“Shelves are as clean as they could get. Flushed everything like a dead goldfish.”
That’s how an April 30, 2010, email described the situation at US Investigations Services, where the company contracted to do background checks on U.S. government workers and independent contractors routinely pushed through background checks that had not undergone a thorough review, according to a lawsuit filed by the U.S. Justice Department on Wednesday.
The email is part of a 25-page filing in U.S. District Court in Alabama, which accuses USIS of defrauding the U.S government out of millions of dollars through improper background verifications. As of deadline, a USIS spokesperson had not responded to multiple email requests and a phone request for a statement or response to the lawsuit.
The company is facing three counts of false or fraudulent claims, false statements and breach of contract, involving more than $11.7 million in bonuses the company received for its performance. The Justice Department is alleging the Falls Church, Va., firm failed to perform quality control reviews in connection with its background investigations.
USIS had been contracted to provide background screenings by the Office of Personnel Management, which is responsible for current and prospective federal employees or contractors to various federal agencies, including the Justice Department; the Defense Department; Treasury; Health and Human Services; and the Department of Transportation.
USIS may also be familiar to truckers, as it completed a $249 million buyout of HireRight Inc. in 2008, creating one of the largest employment screening companies in the world, according to statements made by both at the time of the acquisition. The company’s commercial services are marketed under the HireRight brand.
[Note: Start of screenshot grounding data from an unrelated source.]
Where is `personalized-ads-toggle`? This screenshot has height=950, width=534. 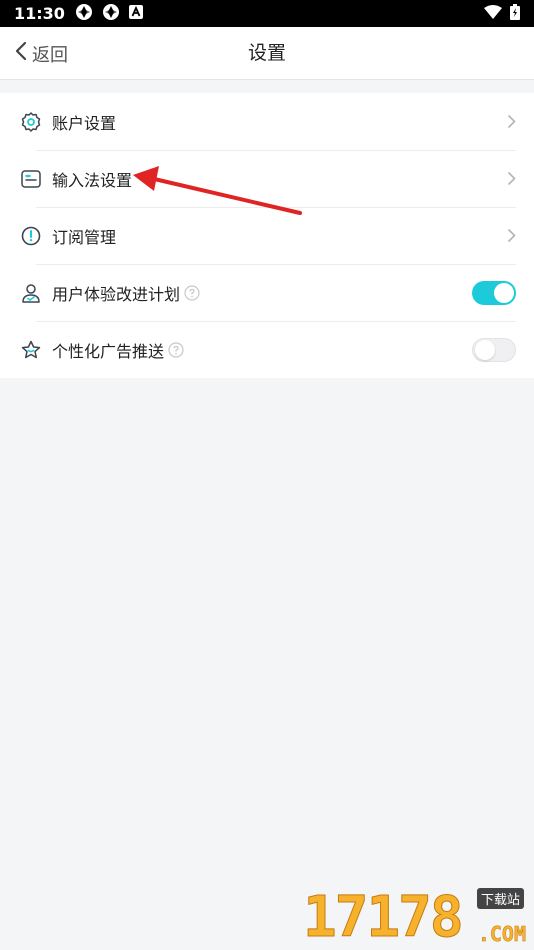 personalized-ads-toggle is located at coordinates (494, 350).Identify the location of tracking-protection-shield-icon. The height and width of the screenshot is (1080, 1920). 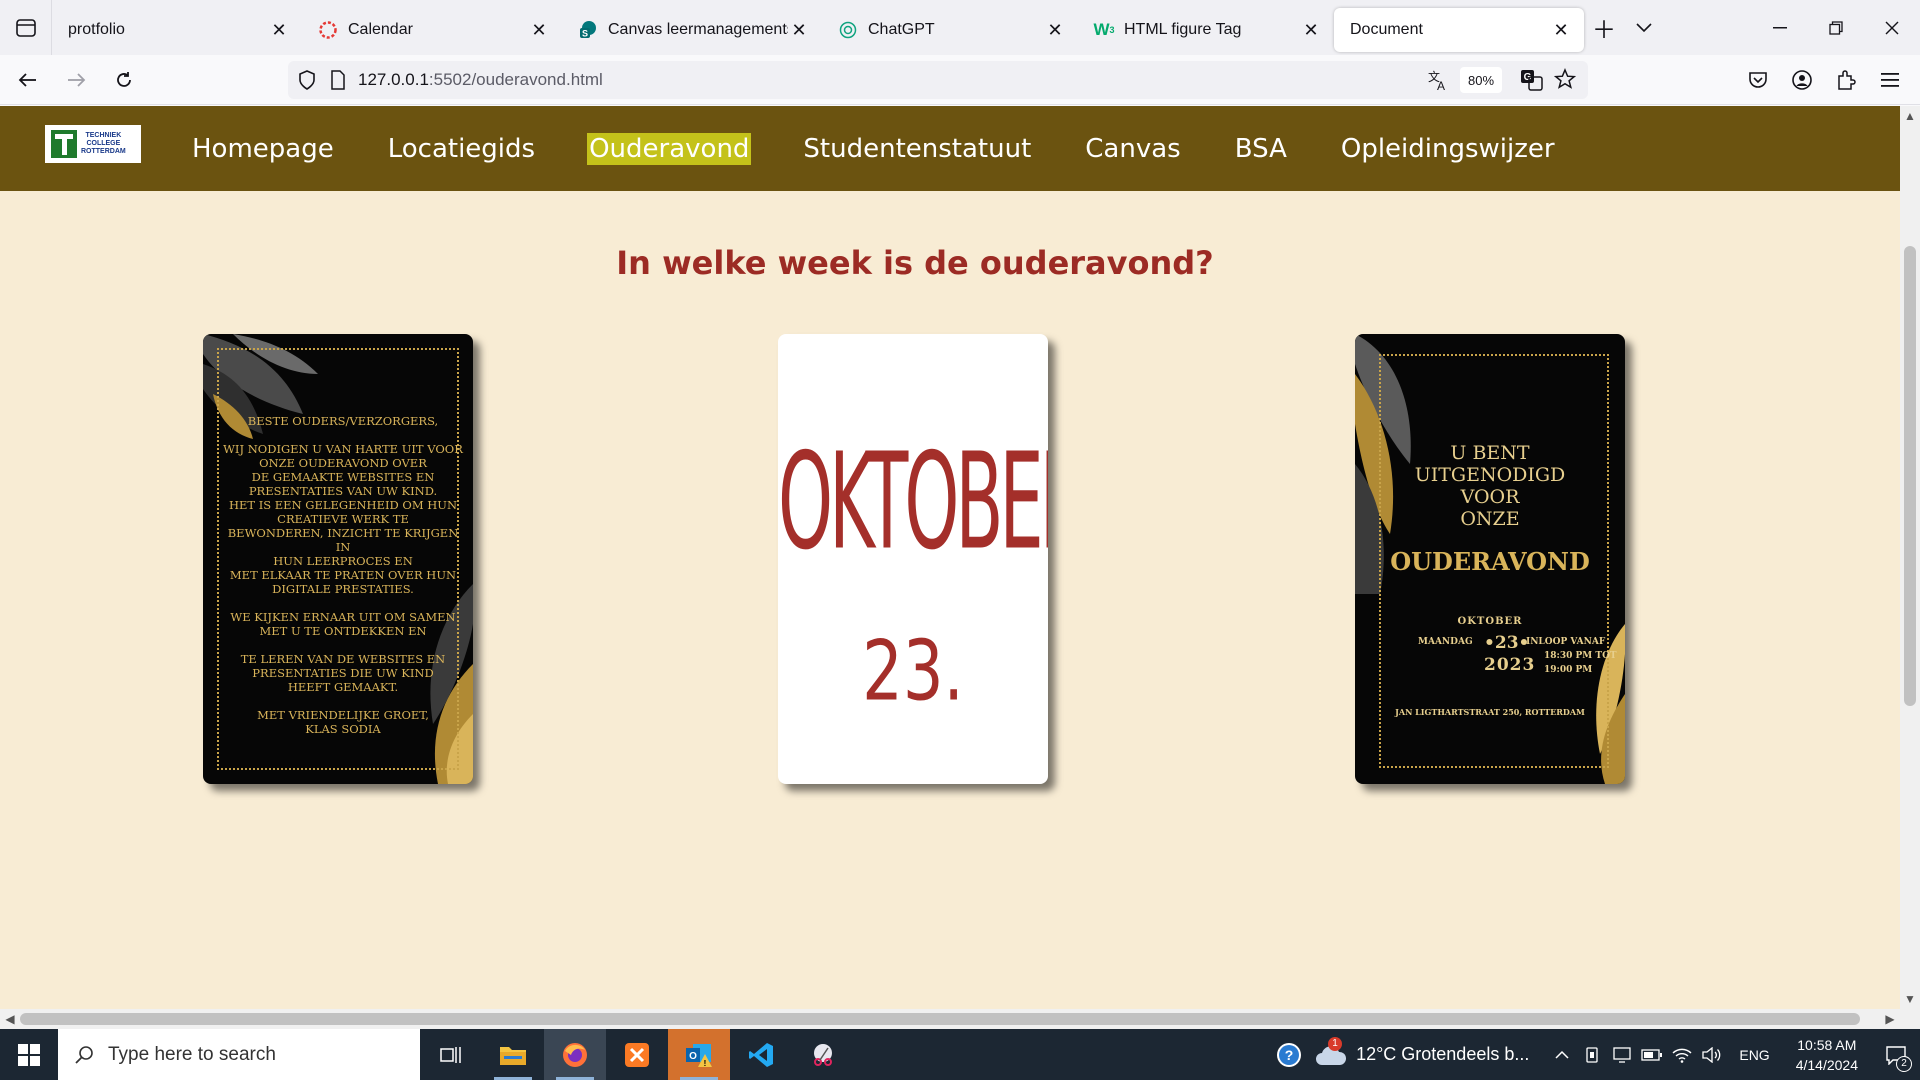
(307, 80).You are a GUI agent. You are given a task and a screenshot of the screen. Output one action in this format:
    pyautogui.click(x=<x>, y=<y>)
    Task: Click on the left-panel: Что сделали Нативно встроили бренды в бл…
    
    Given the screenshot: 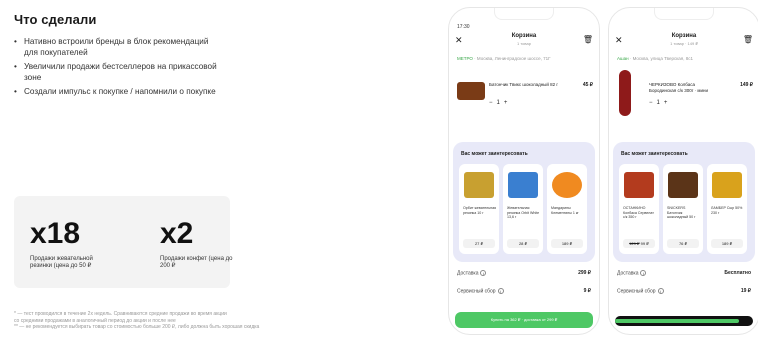 What is the action you would take?
    pyautogui.click(x=179, y=57)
The suit outlines a scheme by which workers in the Western Pennsylvania branch would use “Blue Zone.” The software program allowed the user to identify a large number of investigations, to quickly make an electronic “Review Complete” notation indicating that the files had undergone review even if they had not, and then to automatically release the files to OPM with the “Review Complete” notation attached.
The background investigations were represented as complete “when, in fact, one or more of the (reports of investigation) had not received a quality review as required by the Fieldwork Contracts,” the suit stated.
Between March 2008 and September of 2012, The Department of Justice estimates that the company filed at least 665,000 flawed background checks, which is about 40 percent of the total submission. USIS had been providing background checks to the federal personnel office since at least 1996, and a 2011 contract signed between the agency and the company remains in effect today, according to the suit.
According to the Justice Department’s suit, internal documents confirm USIS “senior management” were aware of and directed the dumping. An email chain from Sept. 16 and Sept. 17, 2010, involving USIS’s vice president of field operations and its president of investigative services among others, discussed the need to dump cases to meet revenue goals. Neither of the executives are identified by name in the filing.
“The Vice President of Field Operations referenced USIS’s revenue situation as ‘[w]e all own this baby, and right now we are holding one ugly baby,’” according to the filing.
The investigations that were dumped included most government agencies, including the Departments of Justice; Homeland Security; Health and Human Services; the Department of Transportation; Department of Treasury; Department of Defense; and the Defense Intelligence Agency.
The U.S. Office of Personnel Management originally raised concerns in a letter to USIS dated April 4, 2011. According to the agency’s analysis, a small group of USIS employees were identified as having released a substantial number of cases when compared to the workload of other reviewers. The analysis also showed a large number of reports of investigation were identified as “Review Complete” when “the metadata revealed that the report had never been opened by a USIS Reviewer.
The company blamed the problems outlined in the April 2011 letter on “a variety of software problems and glitches” according to the suit. The suit also accuses USIS executives of going back and removing the flags or deficiencies on background checks that were sent back to the company by the personnel office for being deficient.
The case originally stems from a whistleblower suit filed by former USIS employee Blake Percival in July 2011. Under the provisions of the whistleblower portion of the False Claims Act, Percival is entitled to receive a share of any funds recovered through the lawsuit. The U.S. government interceded in the lawsuit on Oct. 24, 2013, and is asking to recover three times its damages, plus civil penalties.